*Task requirements*
Please say how many lines of the listing hold "will", with no other words in the answer.

*Data for this task*

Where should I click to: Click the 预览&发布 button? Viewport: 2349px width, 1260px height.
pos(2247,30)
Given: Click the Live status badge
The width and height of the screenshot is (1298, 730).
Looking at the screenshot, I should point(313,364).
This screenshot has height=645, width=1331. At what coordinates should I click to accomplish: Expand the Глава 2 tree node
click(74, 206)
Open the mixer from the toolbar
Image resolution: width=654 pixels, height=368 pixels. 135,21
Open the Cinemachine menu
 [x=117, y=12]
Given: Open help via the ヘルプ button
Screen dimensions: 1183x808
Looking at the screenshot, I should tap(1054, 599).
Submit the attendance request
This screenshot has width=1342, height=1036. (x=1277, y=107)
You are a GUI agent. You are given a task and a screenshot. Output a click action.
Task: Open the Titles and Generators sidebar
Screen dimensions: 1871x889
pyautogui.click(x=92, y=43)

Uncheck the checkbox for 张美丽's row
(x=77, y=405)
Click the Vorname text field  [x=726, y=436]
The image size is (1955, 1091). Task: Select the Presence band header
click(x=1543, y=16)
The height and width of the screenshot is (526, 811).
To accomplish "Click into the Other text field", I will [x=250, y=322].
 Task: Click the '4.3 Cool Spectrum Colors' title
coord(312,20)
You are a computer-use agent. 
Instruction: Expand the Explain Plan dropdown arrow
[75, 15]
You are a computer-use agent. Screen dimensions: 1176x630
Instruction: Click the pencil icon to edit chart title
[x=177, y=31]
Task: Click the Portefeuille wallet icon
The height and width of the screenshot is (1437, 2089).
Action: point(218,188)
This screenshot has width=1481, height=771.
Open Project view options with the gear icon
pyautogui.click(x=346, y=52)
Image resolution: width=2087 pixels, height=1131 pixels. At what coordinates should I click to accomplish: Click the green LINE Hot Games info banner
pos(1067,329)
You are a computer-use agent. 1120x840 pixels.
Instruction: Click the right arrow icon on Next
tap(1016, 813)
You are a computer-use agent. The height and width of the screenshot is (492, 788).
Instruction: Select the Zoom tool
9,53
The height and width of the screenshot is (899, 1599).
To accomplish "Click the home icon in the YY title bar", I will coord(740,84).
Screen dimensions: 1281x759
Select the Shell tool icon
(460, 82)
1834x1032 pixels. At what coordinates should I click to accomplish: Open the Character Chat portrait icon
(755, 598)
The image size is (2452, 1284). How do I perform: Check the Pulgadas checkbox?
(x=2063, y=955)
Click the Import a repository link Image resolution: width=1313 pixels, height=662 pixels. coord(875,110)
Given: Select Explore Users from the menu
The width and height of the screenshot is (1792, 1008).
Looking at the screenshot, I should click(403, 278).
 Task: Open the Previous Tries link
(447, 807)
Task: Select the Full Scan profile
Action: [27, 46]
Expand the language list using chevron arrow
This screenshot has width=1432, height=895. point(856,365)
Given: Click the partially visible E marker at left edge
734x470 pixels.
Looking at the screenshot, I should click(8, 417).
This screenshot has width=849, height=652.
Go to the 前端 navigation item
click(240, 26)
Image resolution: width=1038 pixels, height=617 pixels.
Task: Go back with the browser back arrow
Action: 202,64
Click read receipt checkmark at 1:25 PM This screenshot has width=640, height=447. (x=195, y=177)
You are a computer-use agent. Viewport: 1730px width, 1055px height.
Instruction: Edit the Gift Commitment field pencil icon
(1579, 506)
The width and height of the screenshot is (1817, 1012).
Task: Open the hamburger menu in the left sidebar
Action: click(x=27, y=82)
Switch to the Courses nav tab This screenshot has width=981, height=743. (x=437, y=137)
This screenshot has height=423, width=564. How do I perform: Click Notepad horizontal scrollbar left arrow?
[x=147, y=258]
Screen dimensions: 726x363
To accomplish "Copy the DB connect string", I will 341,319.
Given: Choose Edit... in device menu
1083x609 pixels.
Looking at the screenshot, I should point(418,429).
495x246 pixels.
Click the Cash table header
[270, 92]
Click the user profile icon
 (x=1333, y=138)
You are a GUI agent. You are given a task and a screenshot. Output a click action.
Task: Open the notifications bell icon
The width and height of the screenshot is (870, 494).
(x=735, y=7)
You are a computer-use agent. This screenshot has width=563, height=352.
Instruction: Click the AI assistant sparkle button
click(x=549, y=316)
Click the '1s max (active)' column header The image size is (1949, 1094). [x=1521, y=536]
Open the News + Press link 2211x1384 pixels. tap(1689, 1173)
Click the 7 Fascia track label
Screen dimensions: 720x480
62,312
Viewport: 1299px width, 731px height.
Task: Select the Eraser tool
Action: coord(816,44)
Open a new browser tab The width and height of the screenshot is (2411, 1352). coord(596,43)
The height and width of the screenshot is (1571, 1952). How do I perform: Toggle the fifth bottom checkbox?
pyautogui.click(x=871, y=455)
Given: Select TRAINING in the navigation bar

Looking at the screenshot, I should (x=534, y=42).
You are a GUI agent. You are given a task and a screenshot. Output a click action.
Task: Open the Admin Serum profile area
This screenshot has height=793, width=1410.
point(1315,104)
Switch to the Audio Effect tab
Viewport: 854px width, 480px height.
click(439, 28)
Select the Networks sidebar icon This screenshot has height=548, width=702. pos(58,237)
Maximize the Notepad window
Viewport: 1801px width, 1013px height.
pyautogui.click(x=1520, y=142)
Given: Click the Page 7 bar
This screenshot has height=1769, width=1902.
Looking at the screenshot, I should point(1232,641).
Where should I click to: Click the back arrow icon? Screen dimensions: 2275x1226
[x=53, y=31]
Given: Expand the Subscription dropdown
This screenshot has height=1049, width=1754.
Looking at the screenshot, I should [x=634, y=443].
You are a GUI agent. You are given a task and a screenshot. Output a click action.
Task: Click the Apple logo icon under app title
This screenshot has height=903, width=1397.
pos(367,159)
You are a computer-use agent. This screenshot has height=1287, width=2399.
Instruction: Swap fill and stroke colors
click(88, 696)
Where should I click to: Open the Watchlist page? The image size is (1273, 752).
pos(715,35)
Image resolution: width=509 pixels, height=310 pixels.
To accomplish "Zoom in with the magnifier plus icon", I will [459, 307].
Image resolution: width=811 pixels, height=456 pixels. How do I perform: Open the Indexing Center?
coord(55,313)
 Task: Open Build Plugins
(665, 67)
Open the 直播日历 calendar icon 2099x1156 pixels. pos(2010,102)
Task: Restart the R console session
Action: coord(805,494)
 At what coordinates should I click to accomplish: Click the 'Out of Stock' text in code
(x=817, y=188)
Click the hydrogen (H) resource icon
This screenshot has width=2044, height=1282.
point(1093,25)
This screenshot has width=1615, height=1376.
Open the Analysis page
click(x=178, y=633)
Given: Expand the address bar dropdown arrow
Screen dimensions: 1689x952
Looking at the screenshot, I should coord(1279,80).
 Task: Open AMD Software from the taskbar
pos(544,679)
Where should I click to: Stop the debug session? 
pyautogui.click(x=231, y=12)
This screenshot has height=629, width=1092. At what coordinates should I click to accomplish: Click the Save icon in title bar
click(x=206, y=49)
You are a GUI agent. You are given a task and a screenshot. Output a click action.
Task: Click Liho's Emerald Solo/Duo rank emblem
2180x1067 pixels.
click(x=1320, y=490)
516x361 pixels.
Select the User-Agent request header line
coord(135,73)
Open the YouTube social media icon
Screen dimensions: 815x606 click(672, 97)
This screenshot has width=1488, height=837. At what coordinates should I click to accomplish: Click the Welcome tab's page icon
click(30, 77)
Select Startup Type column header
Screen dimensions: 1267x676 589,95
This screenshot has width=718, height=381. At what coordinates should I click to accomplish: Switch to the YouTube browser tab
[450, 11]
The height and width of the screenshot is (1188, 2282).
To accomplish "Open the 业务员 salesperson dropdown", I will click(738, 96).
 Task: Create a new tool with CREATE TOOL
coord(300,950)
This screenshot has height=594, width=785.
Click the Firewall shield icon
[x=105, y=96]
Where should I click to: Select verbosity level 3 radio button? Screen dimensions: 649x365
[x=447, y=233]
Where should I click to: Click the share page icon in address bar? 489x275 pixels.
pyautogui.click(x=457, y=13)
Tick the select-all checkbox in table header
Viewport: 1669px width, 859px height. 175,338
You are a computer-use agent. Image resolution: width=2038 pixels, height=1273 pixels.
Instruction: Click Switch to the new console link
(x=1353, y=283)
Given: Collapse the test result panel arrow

*Answer box*
5